Dlf 27.04.2026
14:28 Uhr

Migrationspolitik - Urteil: Deutsche Kontrollen an Grenze zu Luxemburg waren rechtswidrig


Die deutschen Kontrollen an der Grenze zu Luxemburg von Frühjahr bis Herbst des vergangenen Jahres waren rechtswidrig.

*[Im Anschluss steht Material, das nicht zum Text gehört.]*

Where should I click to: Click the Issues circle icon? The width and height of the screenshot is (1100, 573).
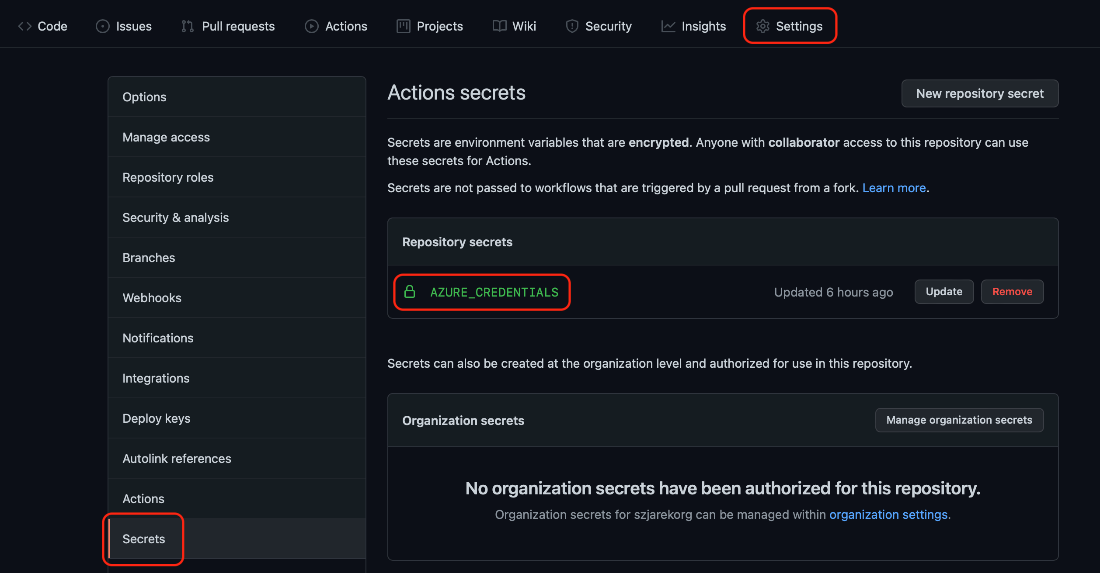click(102, 27)
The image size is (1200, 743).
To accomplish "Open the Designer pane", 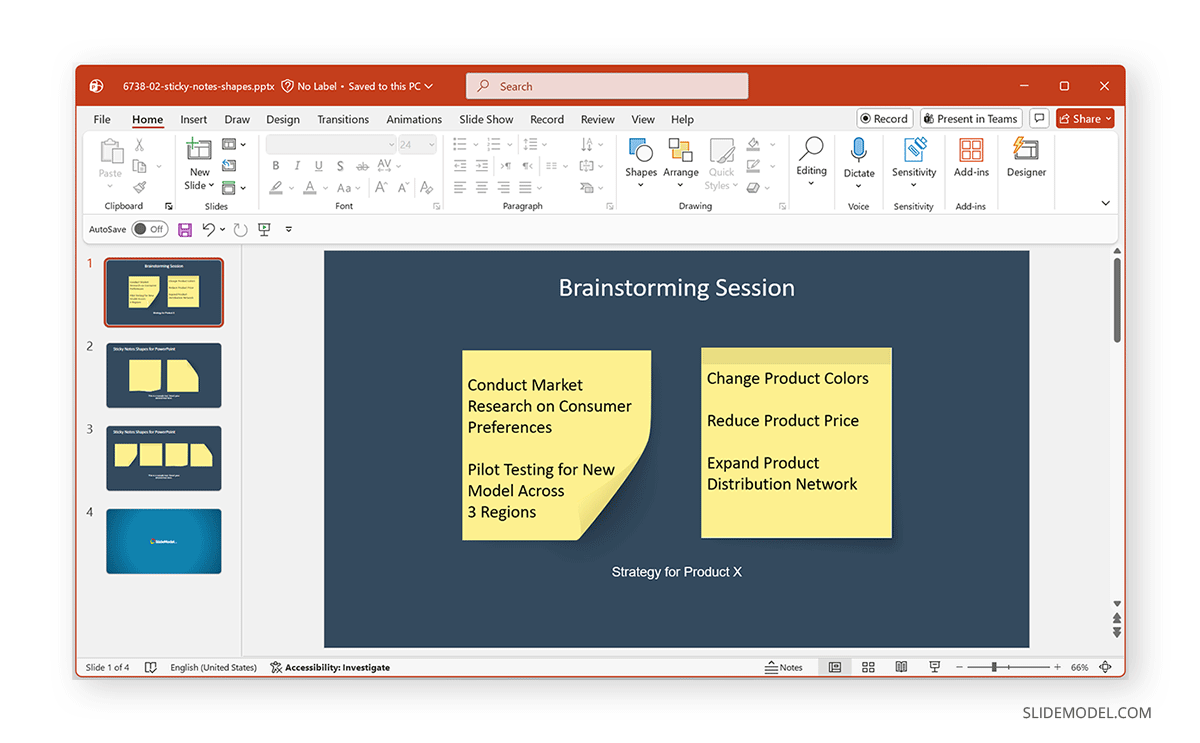I will point(1025,160).
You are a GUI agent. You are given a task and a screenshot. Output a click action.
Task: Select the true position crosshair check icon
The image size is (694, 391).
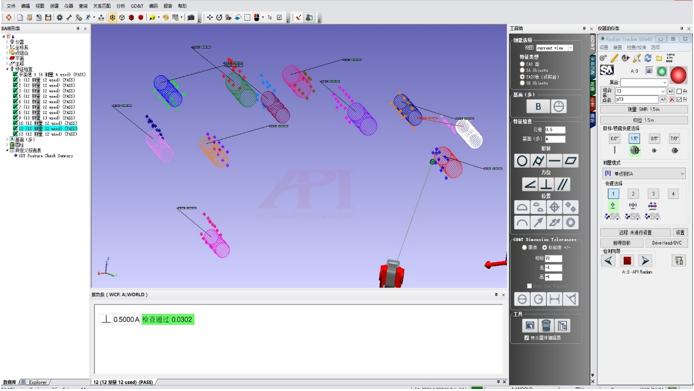pyautogui.click(x=554, y=207)
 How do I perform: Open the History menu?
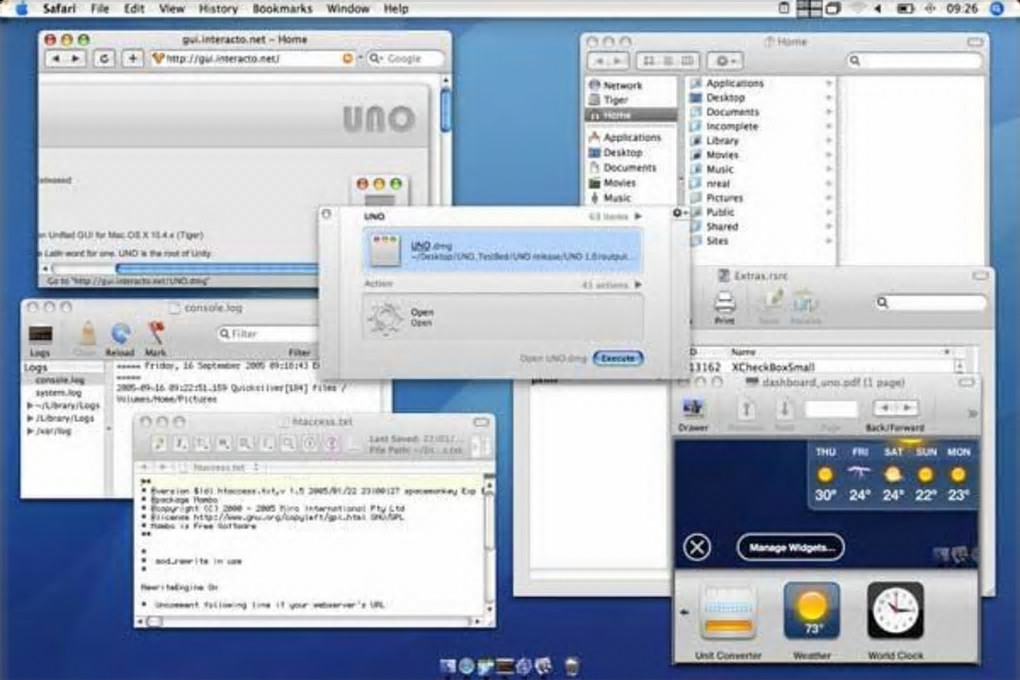coord(218,8)
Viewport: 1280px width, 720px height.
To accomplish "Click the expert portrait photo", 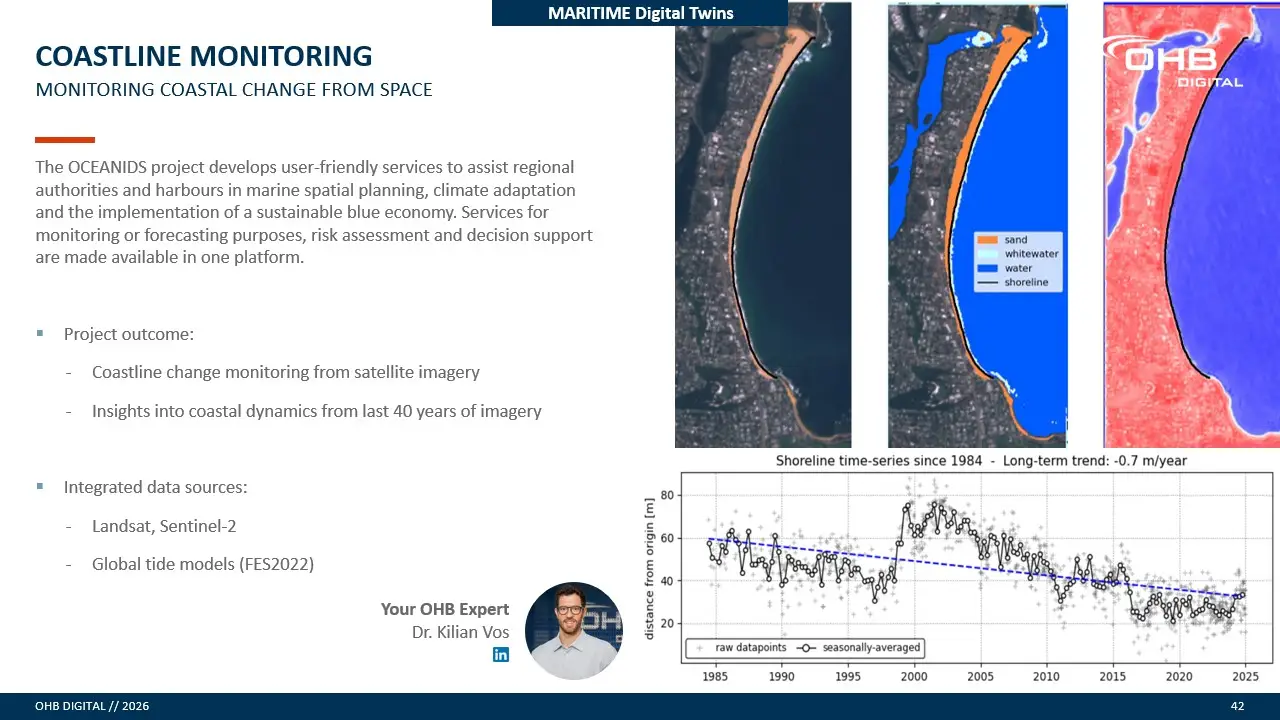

Migrationspolitik - Urteil: Deutsche Kontrollen an Grenze zu Luxemburg waren rechtswidrig
Das entschied das Verwaltungsgericht Koblenz. Es erklärte, die Bundesrepublik Deutschland habe unter anderem nicht ausreichend dargelegt, dass es sich bei einer von ihr angegebenen Bedrohungslage durch eine hohe Zahl unerlaubter Migrationsbewegungen um eine plötzliche Entwicklung gehandelt habe. - Geklagt hatte ein Bundesbürger, der berufsbedingt häufig zwischen Deutschland und Luxemburg reist. Er hatte argumentiert, dass die Grenzkontrollen einen Verstoß gegen das Schengener Abkommen über den freien Personenverkehr darstellten.
Das Bundesinnenministerium kündigte an, beim zuständigen Oberverwaltungsgericht Rheinland-Pfalz Berufung einzulegen. Ein Ministeriumssprecher teilte zudem mit, dass die Grenzkontrollen an allen deutschen Landesgrenzen fortgesetzt würden. Die Maßnahmen sind derzeit bis Mitte September dieses Jahres geplant.
(AZ: 3 K 650/25.KO)
Diese Nachricht wurde am 27.04.2026 im Programm Deutschlandfunk gesendet.